> INSTRUCTIONS FOR THE TASK: Each line below must be set down exactly as it stands.

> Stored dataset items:
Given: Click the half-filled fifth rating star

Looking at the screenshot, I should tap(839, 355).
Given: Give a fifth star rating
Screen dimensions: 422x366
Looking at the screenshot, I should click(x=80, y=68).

> ANSWER BOX:
Given: Click the half-filled fifth rating star

Looking at the screenshot, I should tap(839, 355).
Given: Give a fifth star rating
Screen dimensions: 422x366
Looking at the screenshot, I should click(x=80, y=68).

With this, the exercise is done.